Приключение, в сущности, очень обыденное и даже мирное. Меня препровождают из сельсовета в сельсовет, то есть из одной деревни в другую. В них содержат в местных КПЗ при отделениях милиции. В этих крохотных, обшарпанных и еле освещенных помещениях всегда угарно, зловонно, клопы и вши. Держат в них, пока не представится оказия переправить дальше, то есть не найдется свободного милиционера и наряженного колхозника с подводой. И случается, сидишь в этих гиблых дырах подолгу, иногда по неделе.
Бани нет и в помине. Не везде удается даже умыться. Конвоирующие милиционеры, садясь в повозку или телегу, стараются держаться подальше из-за вшей. Но худшее — это голодный паек, все труднее и труднее переносимое недоедание. Чаще всего случается обойтись двумястами граммов хлеба, а иногда и этого не добиться: не успели выписать, выходной день, пекарня на запоре…
Это обманутое ожидание как-то приглушить голод напрягает нервы, заставляет подскакивать к двери, колотить в нее, требовать начальника.
— Снова без горячей пищи! Пайку не выписали, гражданин начальник, лепечу я растерянно и неубедительно появившемуся наконец старшему милиционеру, хотя готовился протестовать резко и внушительно…
— На фронте по неделе не видят щей, понятно?
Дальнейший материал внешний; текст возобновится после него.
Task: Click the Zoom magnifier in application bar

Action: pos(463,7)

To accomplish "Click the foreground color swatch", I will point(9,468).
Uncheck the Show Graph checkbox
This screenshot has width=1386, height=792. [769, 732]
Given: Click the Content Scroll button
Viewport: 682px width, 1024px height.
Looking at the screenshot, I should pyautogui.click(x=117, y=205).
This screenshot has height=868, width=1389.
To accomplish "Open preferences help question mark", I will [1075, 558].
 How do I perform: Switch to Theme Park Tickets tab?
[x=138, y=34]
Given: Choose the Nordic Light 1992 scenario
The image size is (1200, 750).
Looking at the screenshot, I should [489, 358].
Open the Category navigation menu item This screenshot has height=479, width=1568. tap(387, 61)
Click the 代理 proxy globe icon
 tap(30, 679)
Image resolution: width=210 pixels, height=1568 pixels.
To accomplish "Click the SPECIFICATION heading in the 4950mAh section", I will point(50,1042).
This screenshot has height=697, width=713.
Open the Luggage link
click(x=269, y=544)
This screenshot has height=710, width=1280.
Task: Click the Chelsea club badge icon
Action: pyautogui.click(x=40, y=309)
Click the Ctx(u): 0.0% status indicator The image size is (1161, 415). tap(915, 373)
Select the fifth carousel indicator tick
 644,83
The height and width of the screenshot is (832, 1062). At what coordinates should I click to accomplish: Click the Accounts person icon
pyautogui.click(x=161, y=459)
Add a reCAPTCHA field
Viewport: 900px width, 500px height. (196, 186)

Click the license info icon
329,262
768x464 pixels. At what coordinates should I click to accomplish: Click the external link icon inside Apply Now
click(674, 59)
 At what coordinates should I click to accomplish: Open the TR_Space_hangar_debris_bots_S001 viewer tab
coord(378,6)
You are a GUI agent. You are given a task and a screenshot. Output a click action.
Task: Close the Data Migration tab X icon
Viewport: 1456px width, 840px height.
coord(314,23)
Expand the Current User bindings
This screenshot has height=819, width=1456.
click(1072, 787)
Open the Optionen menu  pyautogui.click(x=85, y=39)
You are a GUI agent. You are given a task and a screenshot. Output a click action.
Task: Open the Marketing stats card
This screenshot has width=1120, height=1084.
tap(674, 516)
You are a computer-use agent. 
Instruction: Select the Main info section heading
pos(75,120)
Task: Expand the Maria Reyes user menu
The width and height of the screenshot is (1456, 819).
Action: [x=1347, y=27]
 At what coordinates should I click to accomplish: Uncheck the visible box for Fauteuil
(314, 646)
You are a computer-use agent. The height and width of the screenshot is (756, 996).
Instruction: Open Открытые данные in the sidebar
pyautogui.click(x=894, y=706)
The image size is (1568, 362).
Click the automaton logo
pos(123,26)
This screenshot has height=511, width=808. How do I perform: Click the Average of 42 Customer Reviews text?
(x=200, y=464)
А в общем эти милиционеры народ спокойный. В них меньше враждебности, чем в чекистах, они тянут служебную лямку старательно, но не усердствуют. Случается даже поговорить с ними за долгую дорогу, даже услышать слова сочувствия. «Всех теперь берут, — ободрял меня однажды пожилой милиционер в очках, более походивший на конторщика, чем на вооруженного стража порядка, время такое подошло. Коли лагерь дадут — скажи спасибо, как-нибудь проживешь, все не на фронте». От них можно дождаться и послабления.
Как-то на речной пристани — часть пути меня этапировали по Вычегде — ко мне подошел пассажир, по виду питерский мастеровой на покое или сельский учитель. Попросив у милиционера разрешения, он передал мне несколько завернутых в бумажку ломтиков пожелтевшего сала и аккуратно срезанных хлебных корок, какие оставляют беззубые старики. Так впервые в жизни мне подали милостыню. Она потрясла меня. Со стыдом и страхом оглядывал; я свидетелей этой сцены, но милиционер небрежно кивнул — бери, мол, разрешаю. И я взял. Хотел было отложить, чтобы съесть не на людях, видевших мой позор. Но не удержался — стихия голода уже засасывала — и стая тут же запускать пальцы в кулек и совать, совать в рот корки…
На исходе второго месяца пути я был сдан в лагерь и водворен в небольшую пересыльную зону Ухтлага при станции Княж-Погост.